Know Your Fat! (Part, the Third)

Butter melting on the stove.

Butter melting on the stove.

As I start this, I’m hoping that three parts will be enough.  There is, after all, more to baking than just fat.  But fat is such a critical ingredient that I feel like I need to take the time to explain it.  Butter is by far my favorite fat to use in baking.  It’s a natural product, it melts in your mouth.  It is rich, and it tastes good.  Plus, it is a very versatile ingredient.  You can use it at so many different temperatures–from cutting in cold butter to make tender biscuits to rubbing in room temperature butter to make a tender cookie to melting some butter into a ganache for added richness to brushing melted butter onto bread before baking for a soft rich crust.  See how long that sentence is?  That’s at least how useful butter is in the bakeshop!

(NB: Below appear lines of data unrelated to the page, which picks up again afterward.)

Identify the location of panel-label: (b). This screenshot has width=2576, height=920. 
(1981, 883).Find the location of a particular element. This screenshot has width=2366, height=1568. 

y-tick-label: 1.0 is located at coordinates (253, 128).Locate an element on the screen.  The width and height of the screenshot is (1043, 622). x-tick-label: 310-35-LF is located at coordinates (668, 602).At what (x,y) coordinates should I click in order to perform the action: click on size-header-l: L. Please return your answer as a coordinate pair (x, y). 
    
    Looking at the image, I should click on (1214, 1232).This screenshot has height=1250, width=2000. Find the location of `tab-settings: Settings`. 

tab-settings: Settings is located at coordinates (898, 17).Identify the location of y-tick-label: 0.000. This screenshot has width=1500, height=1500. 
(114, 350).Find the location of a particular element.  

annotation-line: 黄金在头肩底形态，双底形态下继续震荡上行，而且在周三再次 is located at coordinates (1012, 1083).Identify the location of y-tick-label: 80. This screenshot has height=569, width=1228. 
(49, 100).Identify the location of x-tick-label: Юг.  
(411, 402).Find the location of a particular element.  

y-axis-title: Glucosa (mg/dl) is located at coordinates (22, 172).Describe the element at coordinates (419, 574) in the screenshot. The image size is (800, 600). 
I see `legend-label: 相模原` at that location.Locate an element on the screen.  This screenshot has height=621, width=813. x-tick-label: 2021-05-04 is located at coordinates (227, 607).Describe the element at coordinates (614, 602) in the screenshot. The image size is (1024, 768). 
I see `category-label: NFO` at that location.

Frozen butter is hard and splinters when you cut it.  Refrigerated butter is firm.  Cool butter (65-70 degrees) is plastic, malleable and extensible.  Warmer room temp butter (75-85 degrees) is very soft but still emulsified, and above 95 degrees, butter melts.  As soon as it hits 212 degrees, it sizzles and bubbles–that’s the water evaporating from the pan.  When the butter stops sizzling, that’s when you know all the water is gone.  Separate the milk solids at this point, and you’ve got clarified butter, or ghee, the Indian word for it.

Want to go farther?  Melt the butter and let the water boil out.  The next time it starts sizzling, it’s because the milk solids are frying in the butterfat.  Leave it alone, and watch the butter carefully, removing it from the heat when the solids are toasty and brown and straining out the solids, and you’ll have buerre noisette, or nutty and wonderful brown butter.

Use chilled (or even frozen) butter to make a flaky pie crust.  Use cool butter to cream together with sugar for cookies and cakes.  Use very soft butter to brush into pans or to mix with cinnamon and sugar for cinnamon rolls.  Use melted butter to brush onto bread–before or after baking.  Use clarified butter or buerre noisette in genoise and madeleines.  Buerre noisette is one of the main ingredients in the buttery-rich financier.  Oh, but you must make these.  They are incredibly rich (hence the name), but my are they tasty!

Please take a look at The Creaming Method for a discussion of creaming for cookies versus creaming for cakes.  It is riveting reading and good information.

Comments

  1. says

    I forget the word for it, but I’ve read that chicken fat (almost unheard of in the USA) is used by French Chefs as the secret ingredient for melt in your mouth pie crusts. I’ve never actually tried it, so I wondered if you had any thoughts on it as a fat for baking or cooking.

    I enjoy your blog – thanks for tweeting it periodically to remind me to read. Although I do have it bookmarked, your reminders in Twitter are a godsend to me because I forget to check my bookmarks.

  2. says

    That wonderful stuff is schmalz or shmalz. I love it. It’s all saturated fat, but I console myself with the knowledge that I rarely indulge in it! If you ever make matzo balls, use some in place of the butter. You will absolutely not be sorry:-)

    It has a very distinctive flavor. I wouldn’t use it for fruit pies, but I bet it would be divine for chicken pot pie. I think I just drooled a bit on the keyboard!

    Thanks for the kind comments. It’s nice to know that I’m not just typing into a great cosmic vacuum!